Long story short, I'd like to have the moral equivalent of C# 3:s Extension Methods for AS3.
Edit: I accepted aib's answer, because it fits what I was asking best -- although upon further reflection it doesn't really solve my problem, but that's my fault for asking the wrong question. :) Also, upmods for the good suggestions.
Yes, such a thing is possible.
In fact, your example is very close to the solution.
Try
foo["method"]();
instead of
foo.method();
#Theo: How would you explain the following working in 3.0.0.477 with the default flex-config.xml (<strict>true</strict>) and even a -compiler.strict parameter passed to mxmlc?
Foo.as:
package
{
public class Foo
{
public var foo:String;
public function Foo()
{
foo = "foo!";
}
}
}
footest.as:
package
{
import flash.display.Sprite;
public class footest extends Sprite
{
public function footest()
{
Foo.prototype.method = function():String
{
return "Something";
}
var foo:Foo = new Foo();
trace(foo["method"]());
}
}
}
Note that the OP said inheritance was unacceptable, as was modifying the generated code. (If that weren't the case, adding "dynamic" to the class definition would probably be the easiest solution.)
Depending on how many methods your class has, this may work:
Actual Class:
public class SampleClass
{
public function SampleClass()
{
}
public function method1():void {
Alert.show("Hi");
}
Quick Wrapper:
var actualClass:SampleClass = new SampleClass();
var QuickWrapper:Object = {
ref: actualClass,
method1: function():void {
this.ref.method1();
},
method2: function():void {
Alert.show("Hello!");
}
};
QuickWrapper.method1();
QuickWrapper.method2();
#aib is unfortunately incorrect. Assuming strict mode (the default compiler mode) it is not possible to modify the prototype of non-dynamic class types in ActionScript 3. I'm not even sure that it's possible in non-strict mode.

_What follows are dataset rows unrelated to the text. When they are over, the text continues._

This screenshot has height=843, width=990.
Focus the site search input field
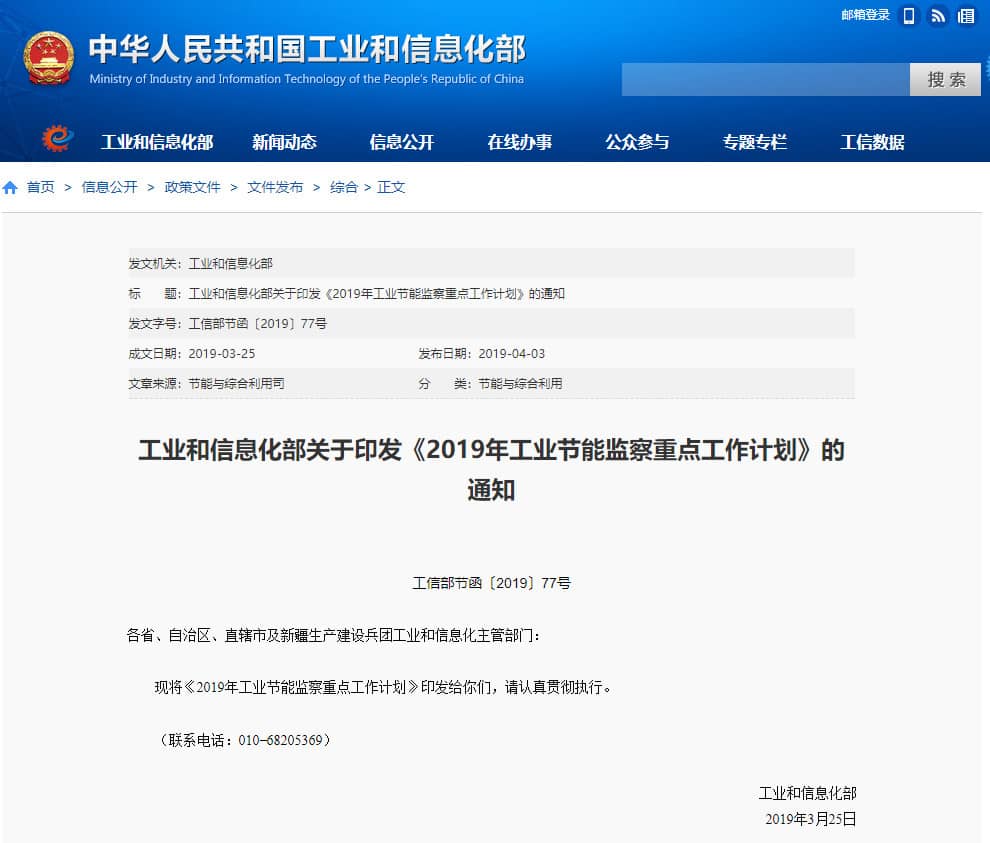pos(765,80)
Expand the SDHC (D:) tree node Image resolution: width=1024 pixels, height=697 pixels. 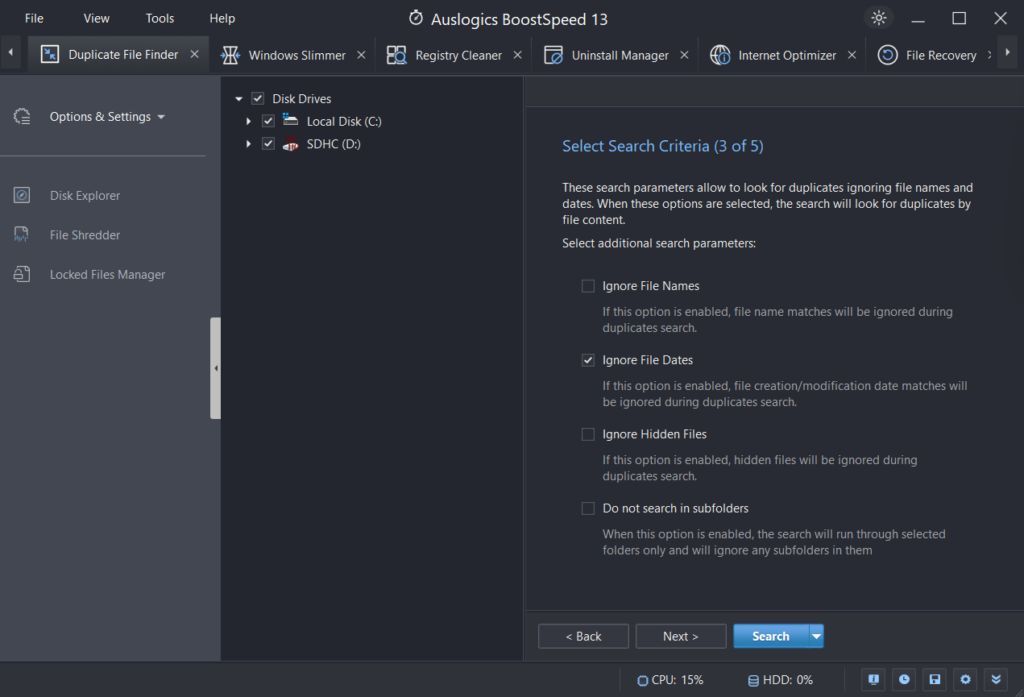(x=249, y=143)
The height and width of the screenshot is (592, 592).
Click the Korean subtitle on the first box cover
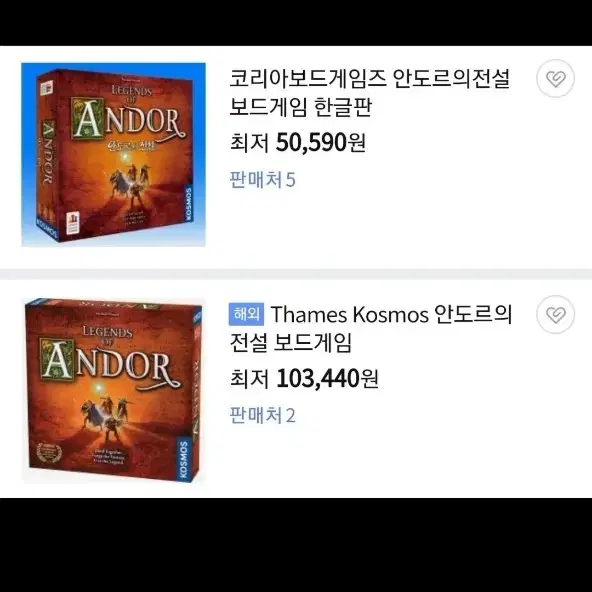click(132, 145)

Is wrapping an option? Basically you create a class that takes one of the objects you get from the web service and just forwards all method calls to that, but also has methods of its own:
public class FooWrapper extends Foo {
private var wrappedFoo : Foo;
public function FooWrapper( foo : Foo ) {
wrappedFoo = foo;
}
override public function methodFromFoo( ) : void {
wrappedFoo.methodFromFoo();
}
override public function anotherMethodFromFoo( ) : void {
wrappedFoo.anotherMethodFromFoo();
}
public function newMethodNotOnFoo( ) : String {
return "Hello world!"
}
}
When you want to work with a Foo, but also have the extra method you need you wrap the Foo instance in a FooWrapper and work with that object instead.
It's not the most convenient solution, there's a lot of typing and if the generated code changes you have to change the FooWrapper class by hand, but unless you can modify the generated code either to include the method you want or to make the class dynamic I don't see how it can be done.
Another solution is to add a step to your build process that modifies the source of the generated classes. I assume that you already have a step that generates the code from a WSDL, so what you could do is to add a step after that that inserts the methods you need.
Monkey patching is an (inelegant) option.
For example, suppose you don't like the fact that Flex 3 SpriteAsset.as returns a default border metrics of [7,7,7,7] (unlike flex 2). To fix this, you can:
Create a copy of SpriteAsset.as and add it to your project at /mx/core/SpriteAsset.as
Edit your local copy to fix any problems you find
Run your ap
Google "flex monkey patch" for more examples and instructions.